-- SOURCE DATA --
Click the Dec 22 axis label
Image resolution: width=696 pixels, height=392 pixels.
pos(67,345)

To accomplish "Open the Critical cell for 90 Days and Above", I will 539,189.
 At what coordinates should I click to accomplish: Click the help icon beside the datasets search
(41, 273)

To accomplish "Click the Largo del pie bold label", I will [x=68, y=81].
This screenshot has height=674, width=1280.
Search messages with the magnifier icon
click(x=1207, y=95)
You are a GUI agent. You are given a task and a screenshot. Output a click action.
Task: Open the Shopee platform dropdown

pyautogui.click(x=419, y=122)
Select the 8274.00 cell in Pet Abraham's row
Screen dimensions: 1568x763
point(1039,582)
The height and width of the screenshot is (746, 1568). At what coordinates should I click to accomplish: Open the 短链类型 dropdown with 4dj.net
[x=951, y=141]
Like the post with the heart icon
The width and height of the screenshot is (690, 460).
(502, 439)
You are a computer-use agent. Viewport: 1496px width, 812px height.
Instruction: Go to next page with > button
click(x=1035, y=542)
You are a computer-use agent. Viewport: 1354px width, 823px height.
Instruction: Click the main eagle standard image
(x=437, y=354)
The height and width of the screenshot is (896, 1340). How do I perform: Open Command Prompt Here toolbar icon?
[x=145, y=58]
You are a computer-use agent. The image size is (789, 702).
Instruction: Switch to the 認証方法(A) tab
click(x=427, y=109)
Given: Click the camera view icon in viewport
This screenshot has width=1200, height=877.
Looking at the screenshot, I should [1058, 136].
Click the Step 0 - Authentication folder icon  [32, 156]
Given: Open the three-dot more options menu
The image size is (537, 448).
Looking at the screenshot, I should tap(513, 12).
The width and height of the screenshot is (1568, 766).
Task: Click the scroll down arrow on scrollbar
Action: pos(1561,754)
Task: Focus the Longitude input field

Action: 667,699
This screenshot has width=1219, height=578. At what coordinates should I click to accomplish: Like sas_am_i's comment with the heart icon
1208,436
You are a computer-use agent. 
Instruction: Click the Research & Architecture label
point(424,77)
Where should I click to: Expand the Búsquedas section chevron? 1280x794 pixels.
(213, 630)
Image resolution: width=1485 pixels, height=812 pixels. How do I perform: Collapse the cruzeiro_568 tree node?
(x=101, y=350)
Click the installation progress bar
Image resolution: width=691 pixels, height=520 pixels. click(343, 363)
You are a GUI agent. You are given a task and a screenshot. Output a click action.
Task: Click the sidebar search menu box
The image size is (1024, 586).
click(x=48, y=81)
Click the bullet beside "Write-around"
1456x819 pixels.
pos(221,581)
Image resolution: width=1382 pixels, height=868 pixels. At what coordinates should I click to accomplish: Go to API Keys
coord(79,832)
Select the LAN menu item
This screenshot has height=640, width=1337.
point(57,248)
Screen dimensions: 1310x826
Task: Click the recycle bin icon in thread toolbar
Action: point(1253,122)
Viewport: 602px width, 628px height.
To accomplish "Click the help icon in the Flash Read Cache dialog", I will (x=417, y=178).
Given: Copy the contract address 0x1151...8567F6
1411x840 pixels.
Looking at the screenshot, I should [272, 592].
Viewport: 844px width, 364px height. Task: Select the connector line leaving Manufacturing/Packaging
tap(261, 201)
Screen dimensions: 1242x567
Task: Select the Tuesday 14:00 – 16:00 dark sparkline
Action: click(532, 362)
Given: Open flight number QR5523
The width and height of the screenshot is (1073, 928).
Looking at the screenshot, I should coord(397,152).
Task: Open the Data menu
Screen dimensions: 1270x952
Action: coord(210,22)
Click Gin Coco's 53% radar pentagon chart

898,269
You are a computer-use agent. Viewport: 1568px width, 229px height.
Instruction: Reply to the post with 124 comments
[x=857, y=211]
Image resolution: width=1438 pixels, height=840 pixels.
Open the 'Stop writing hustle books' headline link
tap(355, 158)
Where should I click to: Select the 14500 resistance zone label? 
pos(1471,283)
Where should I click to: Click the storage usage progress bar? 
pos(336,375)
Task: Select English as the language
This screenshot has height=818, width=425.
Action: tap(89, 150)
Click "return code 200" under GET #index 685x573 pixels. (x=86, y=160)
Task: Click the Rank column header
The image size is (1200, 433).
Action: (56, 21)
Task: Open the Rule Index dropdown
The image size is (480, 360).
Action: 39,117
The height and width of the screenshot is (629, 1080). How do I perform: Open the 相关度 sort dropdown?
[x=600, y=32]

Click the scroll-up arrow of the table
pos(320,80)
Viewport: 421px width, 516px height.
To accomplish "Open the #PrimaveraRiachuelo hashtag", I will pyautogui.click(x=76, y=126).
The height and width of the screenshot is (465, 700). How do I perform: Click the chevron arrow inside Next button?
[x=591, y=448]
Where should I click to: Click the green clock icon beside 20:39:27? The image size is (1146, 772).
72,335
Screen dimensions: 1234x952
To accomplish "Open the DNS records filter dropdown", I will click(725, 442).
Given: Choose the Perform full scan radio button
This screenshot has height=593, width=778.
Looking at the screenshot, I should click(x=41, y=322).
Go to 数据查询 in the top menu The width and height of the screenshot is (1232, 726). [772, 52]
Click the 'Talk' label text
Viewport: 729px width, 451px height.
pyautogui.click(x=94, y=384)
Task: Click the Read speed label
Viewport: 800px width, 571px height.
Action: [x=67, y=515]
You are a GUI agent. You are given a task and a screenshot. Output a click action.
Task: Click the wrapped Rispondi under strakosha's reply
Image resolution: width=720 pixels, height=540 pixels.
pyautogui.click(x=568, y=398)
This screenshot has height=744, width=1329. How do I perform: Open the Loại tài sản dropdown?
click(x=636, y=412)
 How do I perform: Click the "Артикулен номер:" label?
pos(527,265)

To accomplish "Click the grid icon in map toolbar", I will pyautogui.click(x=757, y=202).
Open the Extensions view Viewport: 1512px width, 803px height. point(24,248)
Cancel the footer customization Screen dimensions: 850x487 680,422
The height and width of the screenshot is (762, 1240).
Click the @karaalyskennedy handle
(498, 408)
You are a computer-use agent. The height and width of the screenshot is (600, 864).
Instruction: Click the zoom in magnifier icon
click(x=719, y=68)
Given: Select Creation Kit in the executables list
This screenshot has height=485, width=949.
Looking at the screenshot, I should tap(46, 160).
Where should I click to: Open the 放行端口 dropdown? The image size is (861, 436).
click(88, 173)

-- INSTRUCTIONS TO FOLLOW --
Word for word, restate the lines of the data above that fall between the line holding "You are a computer-use agent. The image" and the line holding "Given: Open the three-dot more options menu", inclusive, and no other lines.

-- TASK ANSWER --
You are a computer-use agent. The image size is (789, 702).
Instruction: Switch to the 認証方法(A) tab
click(x=427, y=109)
Given: Click the camera view icon in viewport
This screenshot has width=1200, height=877.
Looking at the screenshot, I should [1058, 136].
Click the Step 0 - Authentication folder icon  [32, 156]
Given: Open the three-dot more options menu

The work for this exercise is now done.